EXERCISE PROMPT => Every line from the one with "Image resolution: width=1864" to the end of the entries, both included, is to be copied exactly; the other lines stay out.

(Dataset entries)
____

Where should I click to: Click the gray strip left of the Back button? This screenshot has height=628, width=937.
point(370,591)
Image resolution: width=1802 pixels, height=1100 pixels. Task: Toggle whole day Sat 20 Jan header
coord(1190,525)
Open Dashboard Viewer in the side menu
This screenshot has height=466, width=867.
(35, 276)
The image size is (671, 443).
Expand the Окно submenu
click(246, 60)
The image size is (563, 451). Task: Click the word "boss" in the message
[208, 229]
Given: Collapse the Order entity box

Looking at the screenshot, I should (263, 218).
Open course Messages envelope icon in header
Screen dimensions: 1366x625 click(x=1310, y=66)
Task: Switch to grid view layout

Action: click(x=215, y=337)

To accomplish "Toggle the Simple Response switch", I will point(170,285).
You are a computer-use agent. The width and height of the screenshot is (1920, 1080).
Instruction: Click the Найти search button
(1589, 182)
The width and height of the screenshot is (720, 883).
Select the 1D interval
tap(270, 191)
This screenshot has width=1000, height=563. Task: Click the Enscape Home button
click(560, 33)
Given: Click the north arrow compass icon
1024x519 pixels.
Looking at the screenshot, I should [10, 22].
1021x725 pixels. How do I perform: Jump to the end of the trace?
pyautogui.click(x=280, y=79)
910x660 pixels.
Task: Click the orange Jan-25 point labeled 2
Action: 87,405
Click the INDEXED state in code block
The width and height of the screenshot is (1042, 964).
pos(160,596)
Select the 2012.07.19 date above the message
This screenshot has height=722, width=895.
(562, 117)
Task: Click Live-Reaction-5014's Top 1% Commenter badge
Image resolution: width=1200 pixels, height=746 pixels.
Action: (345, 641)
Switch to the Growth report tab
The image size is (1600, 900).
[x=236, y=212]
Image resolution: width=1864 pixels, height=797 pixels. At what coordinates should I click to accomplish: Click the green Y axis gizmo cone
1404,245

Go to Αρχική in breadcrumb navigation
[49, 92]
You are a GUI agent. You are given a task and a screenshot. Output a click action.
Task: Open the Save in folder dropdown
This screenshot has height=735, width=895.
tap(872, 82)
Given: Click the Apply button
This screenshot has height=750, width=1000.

____

YOUR SOLUTION =>
Image resolution: width=1864 pixels, height=797 pixels. At what coordinates should I click to accomplish: Click the green Y axis gizmo cone
1404,245

Go to Αρχική in breadcrumb navigation
[49, 92]
You are a GUI agent. You are given a task and a screenshot. Output a click action.
Task: Open the Save in folder dropdown
This screenshot has height=735, width=895.
tap(872, 82)
Given: Click the Apply button
This screenshot has height=750, width=1000.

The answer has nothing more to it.